We also play slightly different types of games on our lonesome, but I'll talk about them elsewhere.
Part of our love of playing games come from my parents, who would play checkers or rummy together as a way to spend time without it having to be all about the convesation or other things. It could be relaxing, mentally challening, but still be sort of loafish at the same time.
And part of it is that we just like being creative and the like. Many of the games we play allow that to come through.
Box-Set Watching
With maybe the regulat exception of Mythbusters, Dirty Jobs, How It's Made, Sarah and I watch a tiny amount of actual TV. Something we do watch, though, is DVD box sets. I think we started it with Scrubs season 1. It came out and I picked it up to get Sarah into the show (she had watched some of season 4 and liked it). It could have been The Family GuyIt was just kind of cool to sit down and watch a series when we had time to watch it, and to watch it as many episodes as we wanted to watch in a row. We could relax, pause it when we wanted to, stop if we wanted to, fast forward. No commercials. It stuck with us.

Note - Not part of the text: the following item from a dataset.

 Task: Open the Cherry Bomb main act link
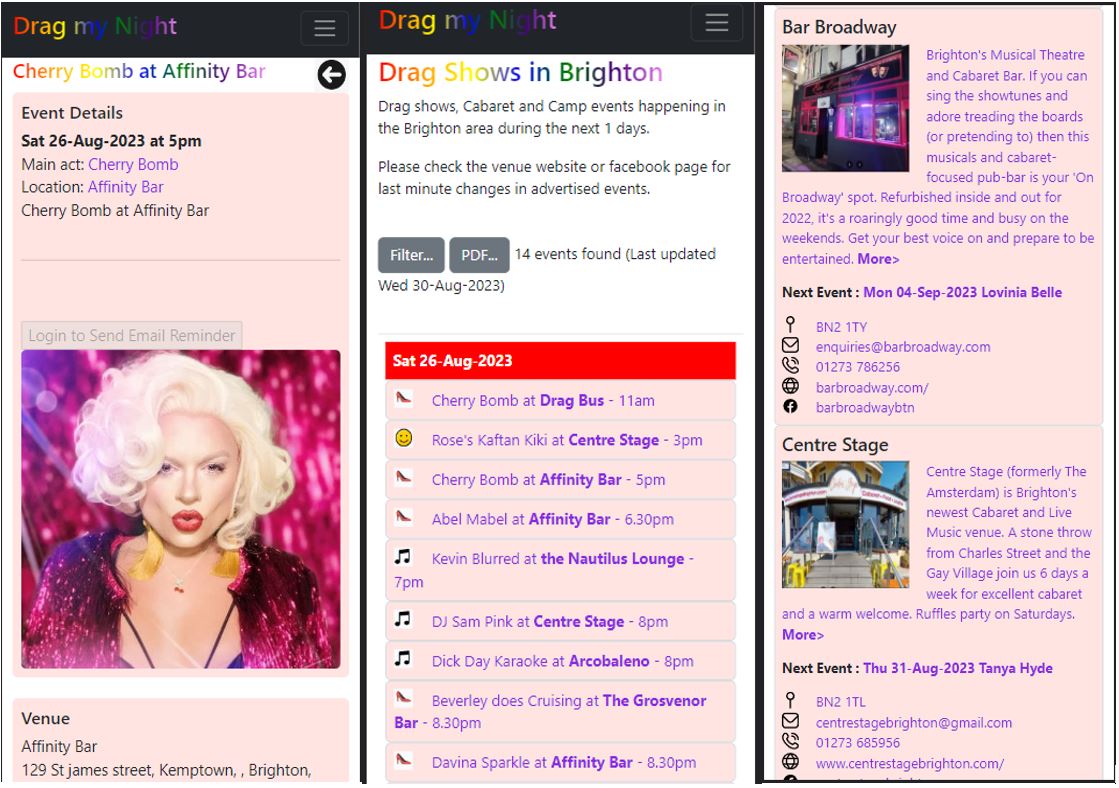[133, 165]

I remember it reaching something of a peak around the time we were watching some Dickens inspired mini-series (maybe Great Expectations or Oliver Twist) via DVD and then added to that Gankutsuou and some other series. And so we had three series to choose from and could mix them up as we saw fit. This is when it really drove home to us how much preferable this way was to the standard way of getting new shows.
Besides Scrubs, the only other American shows that have clicked with us in the box-set way are Arrested Development and Firefly, both of which we watched religiously and got kind of upset by the cancellations (which is why I rarely watch Fox, anymore). We do tend to watch a lot of anime this way (Neon Genesis Evangelion being something of a "highlight", and Zombie Loan and Fullmetal Alchemist being more recent loves). And British comedies: Red Dwarf, The IT Crowd and Keeping Up Appearances.
If you like watching TV with your family but tend to be unable or, like us, unwilling to bend your schedule to the networks' concerns, give this a whirl.